» **Task goal**:
Which lines of the listing below contain the word "Click"? Filter out and copy each such line in full, counting uppercase and lowercase as different.

» **Material for this exercise**:
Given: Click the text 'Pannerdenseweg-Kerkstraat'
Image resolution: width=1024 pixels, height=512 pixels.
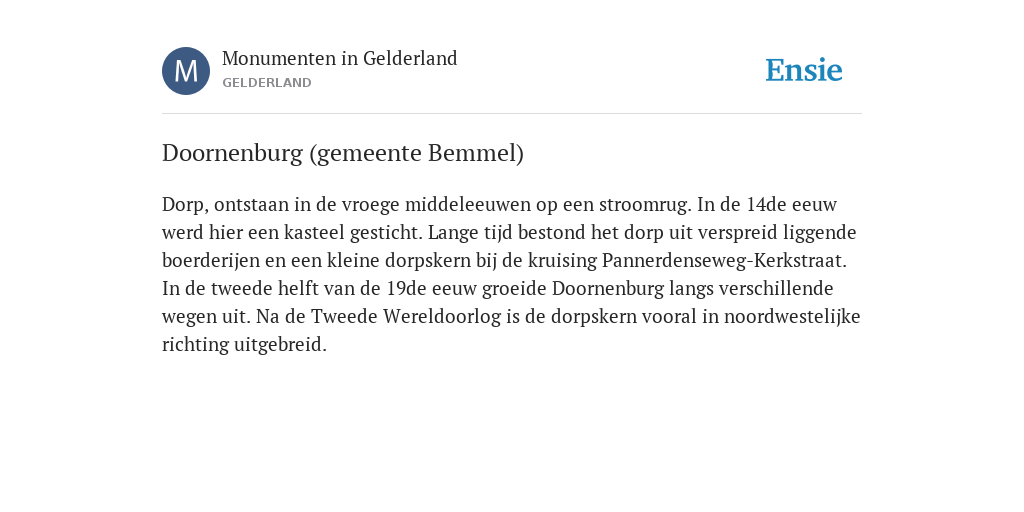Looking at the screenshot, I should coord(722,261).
--
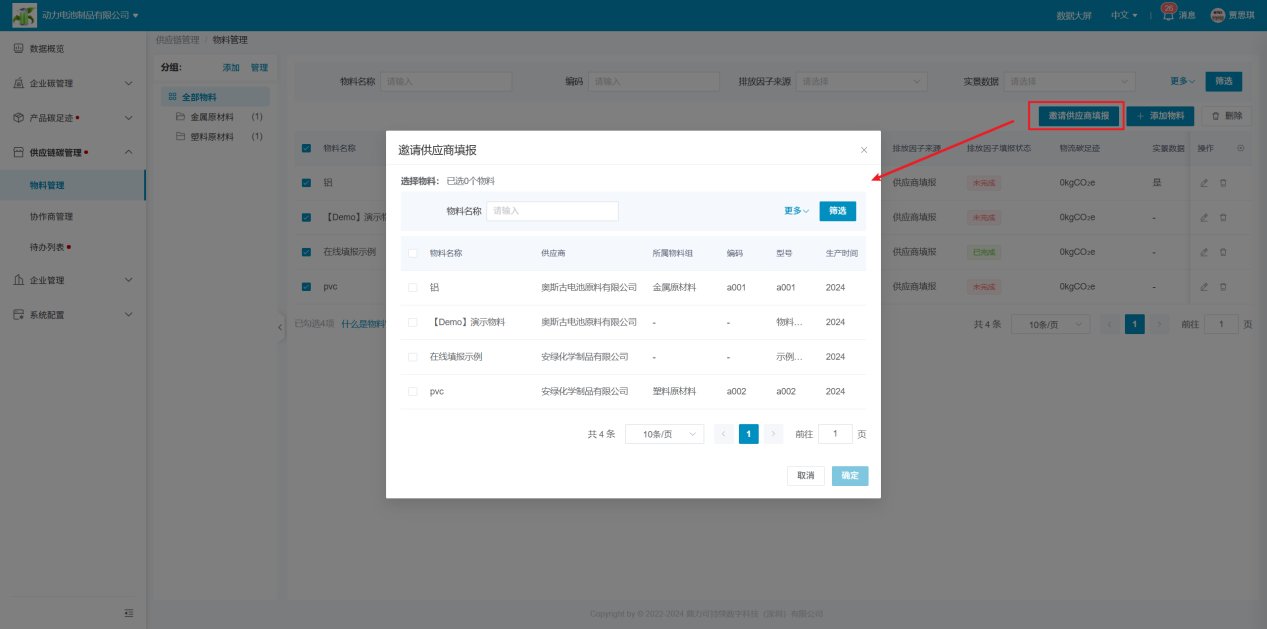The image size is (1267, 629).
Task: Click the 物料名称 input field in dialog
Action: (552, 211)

» **Full answer**:
Given: Click the text 'Pannerdenseweg-Kerkstraat'
Task: Click the 物料名称 input field in dialog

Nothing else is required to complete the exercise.